В ушах звенит голос Тупаарнак. Ее крик, метания по скрипучей кровати, кровь в ногах и громкий стон, слышный в каждой комнате дома. Ее искаженное отчаянием и страхом лицо. Дверь, Атангана и вся комната впереди расплываются, превращаются в дрожащее светлое озеро – и на его месте появляется улыбка Анингаака, его руки, уверенно сжимающие бубен, и глаза, светящиеся, сверкающие глаза. А затем – беспомощная макушка отца в снегу.

Зуб в кармане почти что жжется, и ей тут же хочется его выбросить, сделать вид, что он просто где-то упал, но ее останавливает непреодолимое желание оставить себе зуб навсегда. Она вновь вспоминает, как потерянно выглядел отец во время ритуала. Как кричал ей остановиться. Как она его послушалась – к горькому сожалению. Лицо горит, во рту сухо, по лбу стекают капельки пота.

Атангана протягивает к ней руку – но тут же останавливается и тяжело вздыхает.

– Это очень важно, Анэ. Ты не помнишь, где амулет? Это же амулет Анингаака. Он… – Атангана опускает голову.

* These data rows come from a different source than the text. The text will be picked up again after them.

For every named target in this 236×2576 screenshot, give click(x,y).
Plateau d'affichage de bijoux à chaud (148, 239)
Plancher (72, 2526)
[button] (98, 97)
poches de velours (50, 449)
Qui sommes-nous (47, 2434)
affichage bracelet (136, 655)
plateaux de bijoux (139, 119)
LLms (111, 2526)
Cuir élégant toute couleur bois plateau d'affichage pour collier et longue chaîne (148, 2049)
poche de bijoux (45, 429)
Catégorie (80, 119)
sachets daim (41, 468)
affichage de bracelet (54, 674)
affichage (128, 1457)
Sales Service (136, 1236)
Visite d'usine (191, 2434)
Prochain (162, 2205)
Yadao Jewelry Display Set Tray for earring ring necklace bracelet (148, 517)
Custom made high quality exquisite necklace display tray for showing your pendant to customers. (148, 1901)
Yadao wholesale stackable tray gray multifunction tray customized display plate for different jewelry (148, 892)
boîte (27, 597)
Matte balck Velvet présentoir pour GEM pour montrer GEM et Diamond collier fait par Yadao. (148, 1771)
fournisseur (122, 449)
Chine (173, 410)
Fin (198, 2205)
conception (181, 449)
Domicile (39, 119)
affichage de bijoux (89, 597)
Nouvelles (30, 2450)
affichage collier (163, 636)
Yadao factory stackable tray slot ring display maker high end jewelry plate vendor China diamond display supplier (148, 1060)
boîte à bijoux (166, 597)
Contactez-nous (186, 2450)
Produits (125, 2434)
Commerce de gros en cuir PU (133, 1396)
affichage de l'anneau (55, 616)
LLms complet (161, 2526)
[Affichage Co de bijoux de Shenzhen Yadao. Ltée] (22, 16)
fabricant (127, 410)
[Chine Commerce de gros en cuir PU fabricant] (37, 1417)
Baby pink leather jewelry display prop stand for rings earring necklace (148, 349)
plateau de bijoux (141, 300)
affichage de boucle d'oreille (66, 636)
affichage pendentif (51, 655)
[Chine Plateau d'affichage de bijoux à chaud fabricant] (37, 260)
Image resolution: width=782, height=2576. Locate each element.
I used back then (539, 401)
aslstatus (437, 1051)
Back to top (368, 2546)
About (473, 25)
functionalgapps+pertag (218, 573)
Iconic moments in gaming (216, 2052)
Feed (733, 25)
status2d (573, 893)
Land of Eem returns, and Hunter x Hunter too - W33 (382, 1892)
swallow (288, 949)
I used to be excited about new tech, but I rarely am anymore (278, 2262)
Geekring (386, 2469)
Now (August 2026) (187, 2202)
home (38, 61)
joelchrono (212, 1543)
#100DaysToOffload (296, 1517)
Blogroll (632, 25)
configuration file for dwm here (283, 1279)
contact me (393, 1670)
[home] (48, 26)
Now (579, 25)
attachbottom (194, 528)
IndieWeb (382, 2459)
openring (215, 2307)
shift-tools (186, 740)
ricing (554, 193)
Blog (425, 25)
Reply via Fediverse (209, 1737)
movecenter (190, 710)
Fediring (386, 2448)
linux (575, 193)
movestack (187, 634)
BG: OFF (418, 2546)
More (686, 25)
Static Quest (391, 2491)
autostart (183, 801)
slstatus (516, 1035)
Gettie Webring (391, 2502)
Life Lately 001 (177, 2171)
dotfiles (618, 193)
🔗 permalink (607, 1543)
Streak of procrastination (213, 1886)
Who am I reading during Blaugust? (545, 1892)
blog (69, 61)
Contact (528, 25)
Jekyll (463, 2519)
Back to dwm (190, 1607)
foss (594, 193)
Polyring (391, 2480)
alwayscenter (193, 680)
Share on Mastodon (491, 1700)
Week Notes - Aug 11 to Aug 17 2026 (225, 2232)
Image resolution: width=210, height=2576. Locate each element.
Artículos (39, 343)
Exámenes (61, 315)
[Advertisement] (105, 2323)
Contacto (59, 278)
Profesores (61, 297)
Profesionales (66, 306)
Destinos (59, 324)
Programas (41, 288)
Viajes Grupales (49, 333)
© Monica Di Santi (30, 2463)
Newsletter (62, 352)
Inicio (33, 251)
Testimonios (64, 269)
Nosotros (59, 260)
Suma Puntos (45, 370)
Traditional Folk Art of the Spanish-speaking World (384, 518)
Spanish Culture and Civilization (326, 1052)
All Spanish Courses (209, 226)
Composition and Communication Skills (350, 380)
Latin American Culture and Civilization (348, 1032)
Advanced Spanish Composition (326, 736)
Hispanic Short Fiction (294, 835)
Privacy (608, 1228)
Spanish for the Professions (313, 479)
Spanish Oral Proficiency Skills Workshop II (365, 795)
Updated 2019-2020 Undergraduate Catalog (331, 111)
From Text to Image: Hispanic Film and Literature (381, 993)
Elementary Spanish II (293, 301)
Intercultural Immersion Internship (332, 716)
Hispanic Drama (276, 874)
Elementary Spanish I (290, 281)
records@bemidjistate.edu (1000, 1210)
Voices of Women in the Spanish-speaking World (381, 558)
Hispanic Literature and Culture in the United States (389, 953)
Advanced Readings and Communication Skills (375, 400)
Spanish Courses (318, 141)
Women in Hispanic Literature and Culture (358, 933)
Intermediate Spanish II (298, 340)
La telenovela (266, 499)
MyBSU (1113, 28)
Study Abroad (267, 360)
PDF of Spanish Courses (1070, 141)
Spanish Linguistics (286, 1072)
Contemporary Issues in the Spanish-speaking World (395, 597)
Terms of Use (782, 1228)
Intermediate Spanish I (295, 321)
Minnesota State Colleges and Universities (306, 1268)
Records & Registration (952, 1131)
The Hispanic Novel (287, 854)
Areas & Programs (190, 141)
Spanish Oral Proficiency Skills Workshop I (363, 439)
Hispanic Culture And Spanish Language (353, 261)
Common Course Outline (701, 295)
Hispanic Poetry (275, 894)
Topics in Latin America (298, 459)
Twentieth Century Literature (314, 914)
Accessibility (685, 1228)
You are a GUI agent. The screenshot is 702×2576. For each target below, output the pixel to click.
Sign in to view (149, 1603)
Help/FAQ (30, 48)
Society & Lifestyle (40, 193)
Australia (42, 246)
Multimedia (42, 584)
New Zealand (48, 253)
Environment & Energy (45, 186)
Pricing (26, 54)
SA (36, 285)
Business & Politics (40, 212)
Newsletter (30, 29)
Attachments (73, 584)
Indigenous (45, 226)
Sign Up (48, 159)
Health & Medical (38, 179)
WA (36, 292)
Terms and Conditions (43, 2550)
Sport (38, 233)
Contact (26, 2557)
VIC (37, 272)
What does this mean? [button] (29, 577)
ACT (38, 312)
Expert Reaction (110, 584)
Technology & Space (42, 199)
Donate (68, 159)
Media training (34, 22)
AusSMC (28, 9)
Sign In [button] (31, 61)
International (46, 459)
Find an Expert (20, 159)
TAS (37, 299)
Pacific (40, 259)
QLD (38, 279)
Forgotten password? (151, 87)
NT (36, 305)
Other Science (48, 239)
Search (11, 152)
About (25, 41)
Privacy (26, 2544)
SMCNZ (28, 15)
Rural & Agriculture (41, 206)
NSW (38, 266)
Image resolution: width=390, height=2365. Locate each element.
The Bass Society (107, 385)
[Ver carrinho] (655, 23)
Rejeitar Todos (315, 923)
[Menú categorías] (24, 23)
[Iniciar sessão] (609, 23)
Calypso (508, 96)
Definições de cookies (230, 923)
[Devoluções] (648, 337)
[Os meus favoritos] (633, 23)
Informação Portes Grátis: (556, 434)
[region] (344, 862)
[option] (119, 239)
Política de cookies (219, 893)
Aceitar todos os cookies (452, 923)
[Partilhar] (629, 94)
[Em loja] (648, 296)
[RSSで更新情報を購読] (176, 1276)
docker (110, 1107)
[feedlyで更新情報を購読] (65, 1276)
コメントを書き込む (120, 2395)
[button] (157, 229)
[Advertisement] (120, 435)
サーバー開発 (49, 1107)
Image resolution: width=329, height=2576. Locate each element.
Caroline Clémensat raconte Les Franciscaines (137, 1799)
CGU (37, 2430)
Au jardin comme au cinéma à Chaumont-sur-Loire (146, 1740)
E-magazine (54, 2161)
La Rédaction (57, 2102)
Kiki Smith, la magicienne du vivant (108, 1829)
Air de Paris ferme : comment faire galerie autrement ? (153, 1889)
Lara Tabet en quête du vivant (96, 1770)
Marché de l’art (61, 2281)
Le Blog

За стеной о чем-то говорят Апитсуак с матерью. Анэ вдруг представляет, как Апитсуак узнает обо всем – о том, что она украла зуб, что скрывала его до последнего, что хочет и сейчас оставить его себе, несмотря на страдания Тупаарнак. Очень четко видит разочарование и грусть на лице того, кто верил в нее и защищал. От этого Анэ хочется провалиться сквозь пол и навсегда исчезнуть, стать частью холодной черной земли.

– Он бил Тупаарнак. Только во время беременности перестал. А она теперь… думает, что потеряла его вещь. Боится, что он разозлится и будет бить снова.

– Так он же.

– Я знаю! – кричит Атангана и вновь смотрит ей прямо в глаза – но в этом взгляде нет гнева, лишь огромная боль и усталость. – Но она совсем недавно потеряла ребенка. Не в себе она еще. И нам нужно найти этот амулет.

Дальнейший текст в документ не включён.